Diferente do teto de gastos, que tenta controlar a saída de recursos e o endividamento público, o teto de arrecadação atuaria na origem da receita. A proposta de Roberto Ellery indica que, ao estabelecer um percentual máximo do Produto Interno Bruto (PIB) que o governo pode extrair da sociedade, o poder público seria obrigado a fazer escolhas orçamentárias mais rigorosas. Sem a possibilidade de aumentar impostos indefinidamente para cobrir ineficiências, a gestão estatal precisaria focar obrigatoriamente na melhoria da gestão e na eliminação de desperdícios em áreas consideradas não prioritárias.
Por que criar um limite para a arrecadação estatal?
A criação de um teto para a arrecadação ajudaria a estabilizar o ambiente de negócios no Brasil, proporcionando maior previsibilidade para investidores e famílias. Atualmente, o sistema tributário é visto como um entrave ao crescimento, com alterações constantes em alíquotas e normas que dificultam o planejamento de longo prazo. A imposição de um limite máximo serviria como uma salvaguarda institucional, impedindo que governos de diferentes ideologias recorram ao aumento da carga tributária como solução simplista para crises fiscais, em vez de enfrentar as reformas estruturais necessárias no lado da despesa.
- Proteção do poder de compra da população frente à inflação tributária.
- Fomento à competitividade das empresas brasileiras no mercado internacional.
- Indução de maior transparência na aplicação dos recursos públicos arrecadados.
- Estímulo ao debate sobre o verdadeiro papel do Estado na economia.
Como a eficiência do Estado seria afetada por esse teto?

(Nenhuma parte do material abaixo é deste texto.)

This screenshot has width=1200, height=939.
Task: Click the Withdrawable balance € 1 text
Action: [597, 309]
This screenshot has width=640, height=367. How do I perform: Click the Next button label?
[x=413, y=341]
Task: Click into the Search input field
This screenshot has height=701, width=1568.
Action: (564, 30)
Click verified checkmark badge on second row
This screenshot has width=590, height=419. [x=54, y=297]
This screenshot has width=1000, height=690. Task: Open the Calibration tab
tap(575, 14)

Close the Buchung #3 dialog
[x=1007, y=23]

A eficiência estatal é um dos pontos centrais da argumentação em favor de um limite arrecadatório. Quando os recursos são finitos e o governo não pode simplesmente aumentar a receita, a administração pública é compelida a adotar critérios técnicos de avaliação de impacto em suas políticas. No cenário atual, a facilidade com que novos tributos ou aumentos de alíquotas são discutidos acaba por desestimular a busca por produtividade dentro dos ministérios e autarquias, mantendo estruturas obsoletas que consomem bilhões de reais sem entregar os resultados esperados pela população.

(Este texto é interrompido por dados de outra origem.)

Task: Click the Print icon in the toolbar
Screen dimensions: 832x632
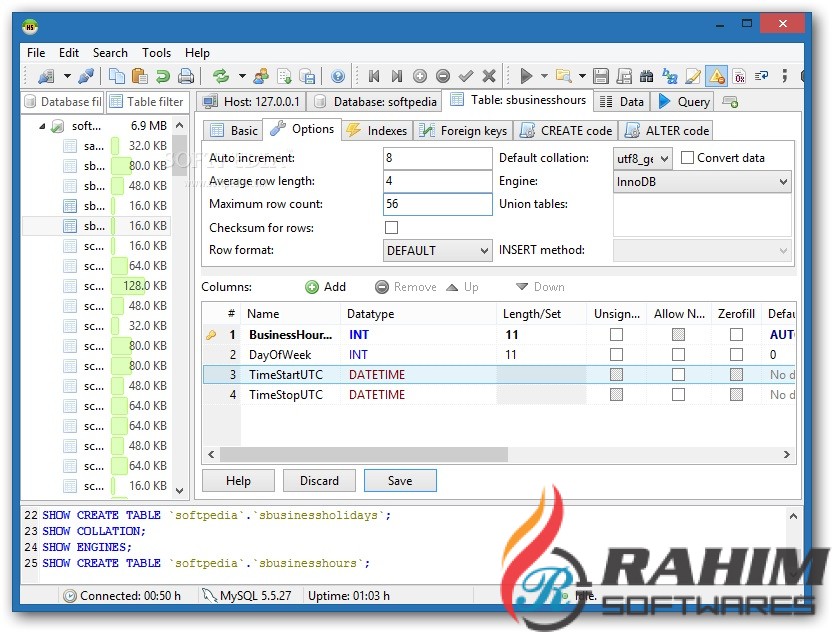Action: (x=185, y=76)
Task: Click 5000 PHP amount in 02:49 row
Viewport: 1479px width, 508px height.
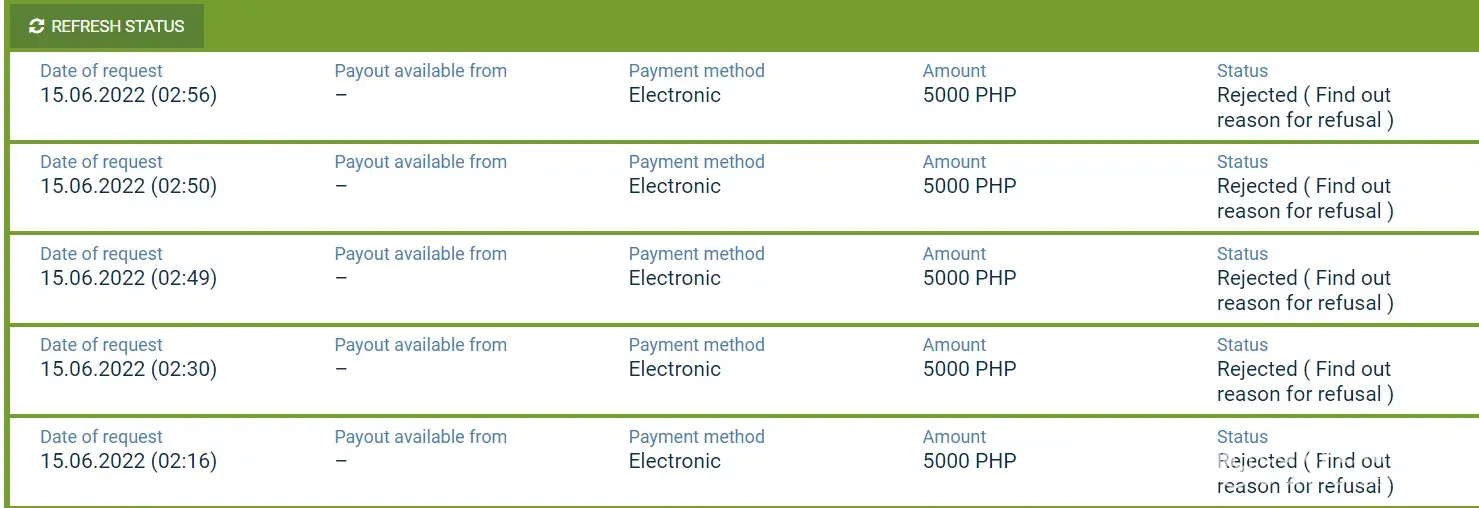Action: 969,279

Em última análise, a proposta apresentada na Crusoé reforça que a proteção ao contribuinte deve ser um valor fundamental na democracia brasileira. Ao limitar a fatia da riqueza produzida que o Estado pode tomar para si, cria-se um incentivo direto para que o governo prove seu valor através da entrega de serviços eficientes. O debate sobre o teto da arrecadação, portanto, não é apenas uma questão contábil ou fiscal, mas um movimento de resgate da cidadania e do respeito ao fruto do trabalho do cidadão brasileiro, honrando o legado de vigilância contra a opressão fiscal simbolizado por Tiradentes.